Trying to hail a cab at 4pm is the impossible dream. You know it, I know it, and out-of-towners who don't will quickly learn it. You probably know why it's such a futile endeavor -- it's the time cabbies change shifts, handing off the vehicle to their bizarro-cabbie partner -- but you might not know why cabbies insist on doing this turnover right at 4pm, when rush-hour demand is ramping up.
I didn't, because when I'm stuck in this predicament, I spend most of my energy cursing the banal charade of life in NYC, and never really bother to think rationally about it. I Quant NY's Ben Wellington did the heavy lifting for me in his latest blog post, where he digs into the infuriating statistic explanation behind NYC's taxi drought. Turns out, the city and the cab companies are both being stupid about this whole thing.

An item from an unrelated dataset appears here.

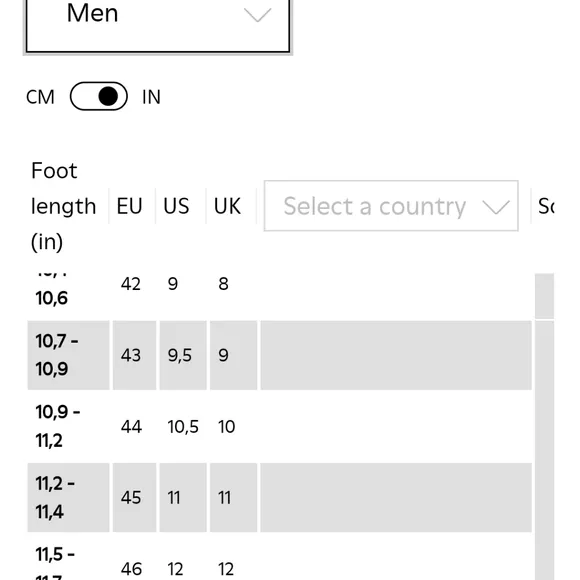
Task: Open the Select a country dropdown
Action: [391, 206]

Writes Wellington, the reason "cab drivers choose to do a shift change at a time of the day that has some of the highest demand and thus the highest potential for income" is "sort of strange." A taxi is usually shared by two cabbies, each taking 12-hour shifts, he explains, and in an effort to be fair about fares, they've found that switching at 4pm yields them both roughly equal pay. That seems legit, but when Wellington used Freedom-of-Information'd data to find out if it was, he found that there was a more fair time for cabbies to switch: 5:08pm, deeper into rush hour.

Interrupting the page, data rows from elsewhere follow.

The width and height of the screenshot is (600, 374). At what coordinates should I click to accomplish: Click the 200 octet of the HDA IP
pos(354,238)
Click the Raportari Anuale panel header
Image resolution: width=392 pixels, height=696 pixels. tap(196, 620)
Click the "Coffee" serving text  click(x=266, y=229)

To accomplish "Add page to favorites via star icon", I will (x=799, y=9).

Well, that's... not good, right? But wait! What if, like Uber's surge pricing, we just incentivize the cabbies to stay on the road during that time? City Hall already tried that. "Under the Bloomberg Administration," explains Wellington, "the city tried to combat this by adding a rush hour surcharge ... they raised the fare from 4PM-8PM by $1." The result actually made the problem worse -- the surcharge-adjusted data pushes the optimal shift-change time even later, to 5:22pm. So basically, it's harder to hail a cab deeper into rush hour, and it will cost more.
Sweet Jesus, no.
Wellington has solutions, though. He's got the goods! His proposals include reversing the surcharge to move the shift-change sweet spot out of rush-hour, or incentivizing the garages that rent the cabs to offer their vehicles at a sliding rate to drivers. He came by these suggestions by looking at the data, which he laments is only available by filing an FOIA request. In other words, no one can solve this problem because no one is looking at the numbers.
Cabbies can't be expected to take such a step on their own. Cab companies won't bother to change unless they're forced. The city, with its well-intentioned surcharge, kinda bungled the whole thing even more. If the data was open, Wellington argues, "a data driven approach like this" could & would be explored by the TLC. Until that happens, though, we'll all just suffer through this banal New York charade. Everyone is stupid.